Though these nights were probably the highlights of our Bogota stay, we did muster the strength to take in some of the city's sights. We explored the historic area of La Candeleria and also visited Plaza Bolivar which is surrounded by the capital building and several beautiful churches. Though we unfortunately chose a day with clouds and rain, we rode a cable car up Monserrate, a peak that overlooks Bogota and upon which sits, but of course, a church. The sightseeing highlight for me was definitely the Botero Museum. Botero is a comtemporary Colombian artist. His sculptures and paintings of people and animals display distorted proportions resulting in stocky looking characters in his pieces. Though my first reaction was something probably along the lines of, "how bizarre?", his works grew on me and I left the museum a Botero fan.
From Bogota, we continued on to Medellin, where Pablo Escobar once ran his drug cartel. Though most of our time in
Medellin turned out to be a total washout (it rained nearly all day, everyday), we were fortunate enough to have one beautiful 6 hour stretch, which gave us enough time to head downtown and explore this beautiful city. Once plagued by violence, Medellin is now quite a safe place and hands down Colombia's most cosmopolitan city. A relatively new metro runs across the entire city and connects to a cable car that runs up into the hillside slums that surround the downtown. We couldn't resist another cable car ride and were rewarded with a breathtaking view of Medellin after climbing high into the slums. Once again however, my day spent in Colombia was highlighted by Botero. Medellin is home to Parque Botero, a plaza scattered with enormous bronze Botero sculptures. Beautiful indeed.

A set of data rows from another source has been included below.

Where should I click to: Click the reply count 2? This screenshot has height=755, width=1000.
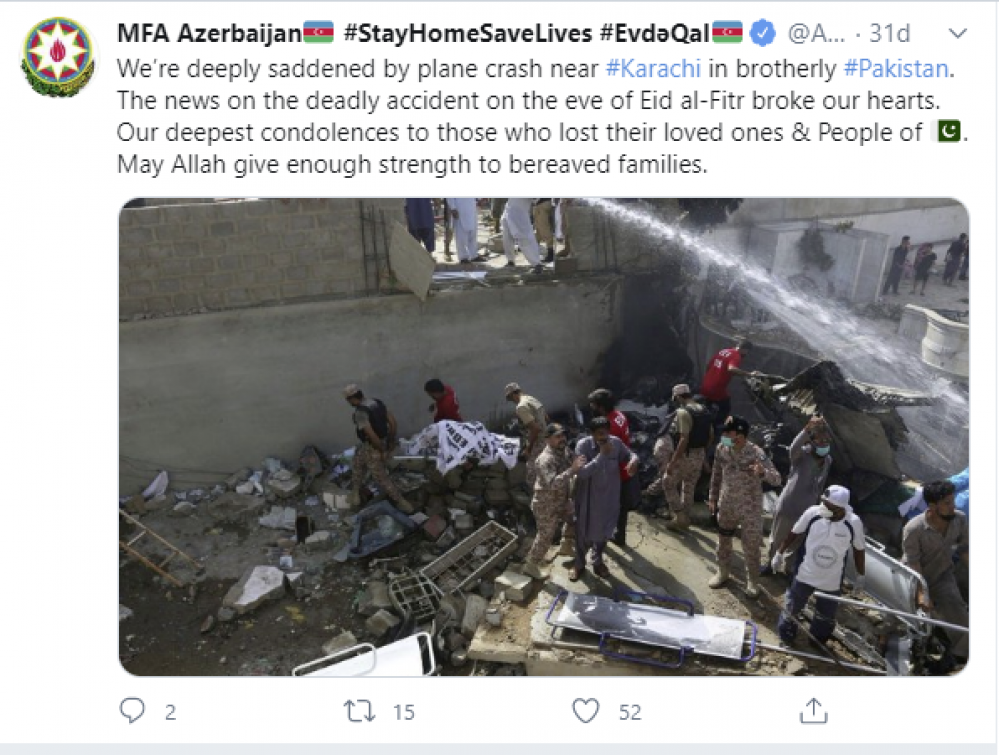coord(170,712)
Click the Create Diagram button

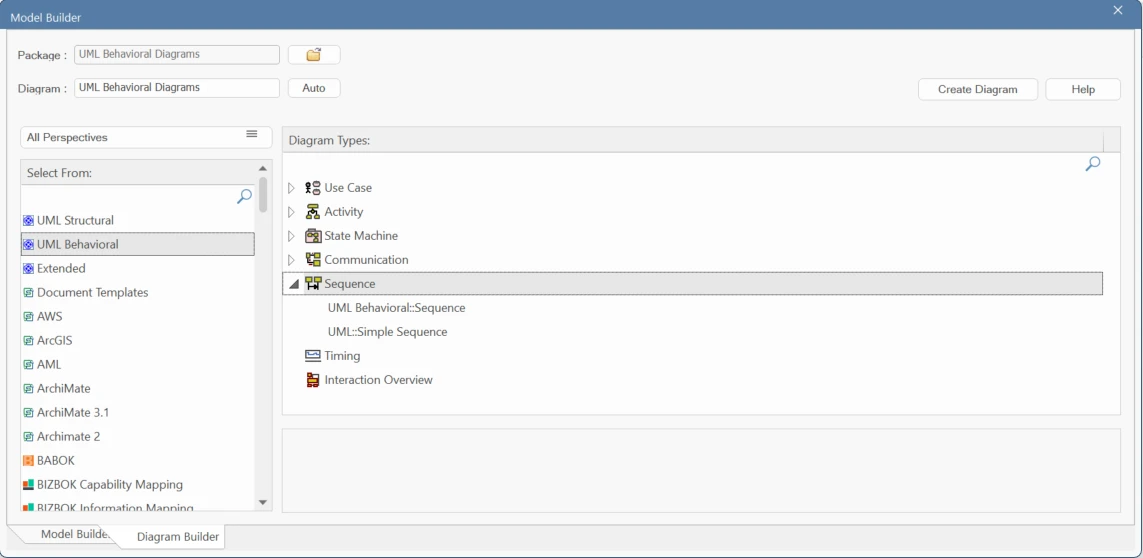tap(978, 89)
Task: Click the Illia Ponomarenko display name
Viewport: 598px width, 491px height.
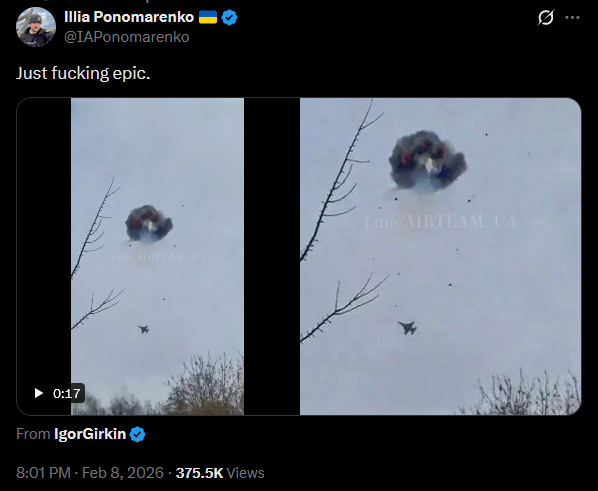Action: pyautogui.click(x=129, y=17)
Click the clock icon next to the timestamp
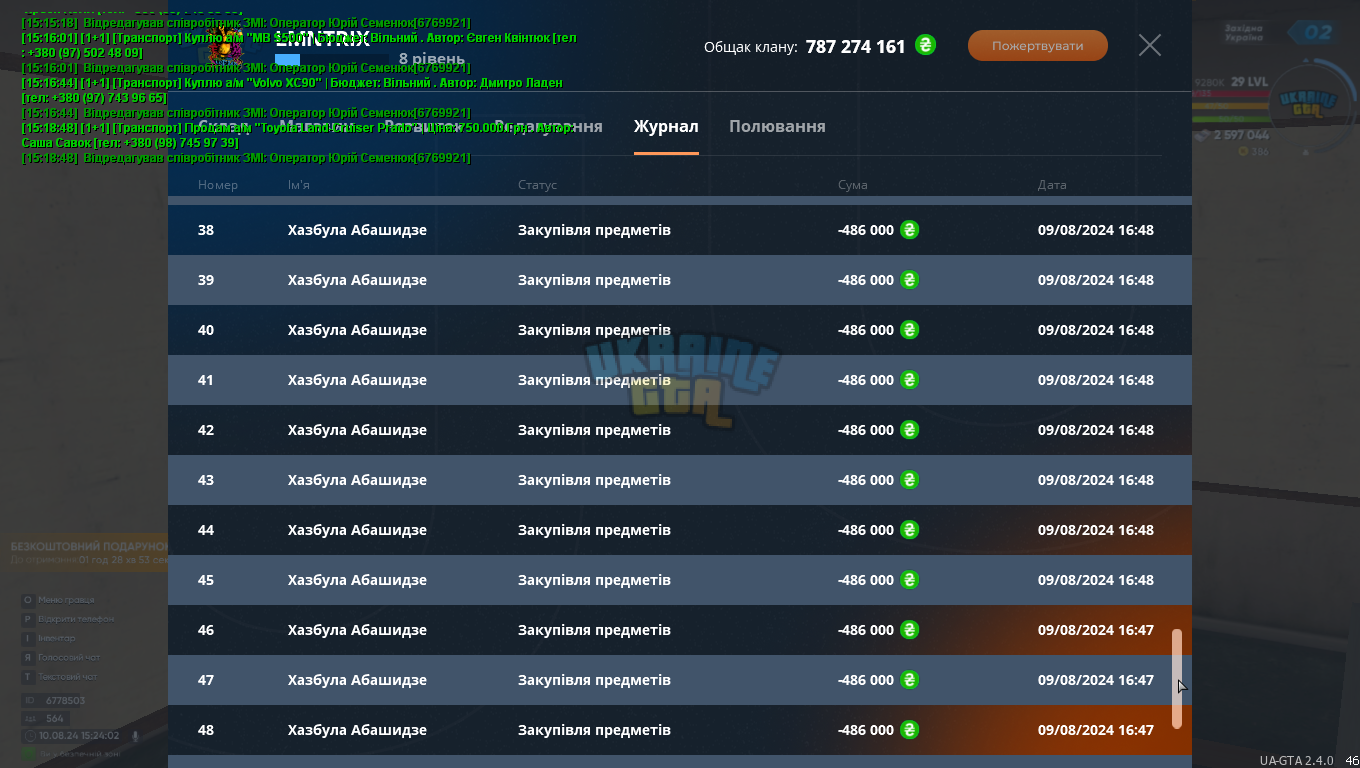The image size is (1360, 768). click(29, 735)

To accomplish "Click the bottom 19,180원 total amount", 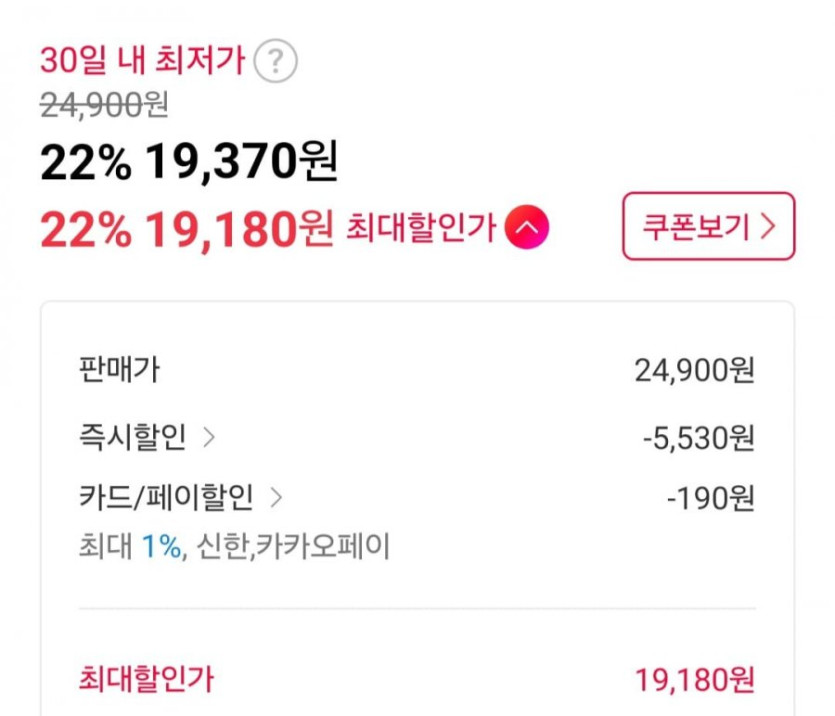I will 694,681.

So as you can probably tell, we've been pretty lazy for the past 10 days as we've city-hopped through Colombia (sorry... that probably doesn't make for the most exciting of blogs), but that is all about to change, as tomorrow we set forth on a trek to Ciudad Perdida, a pre-Colombian city overgrown with jungle. It will be 6 days of camping and trekking until I´m back
in civilization. Love and aloha from the jungle!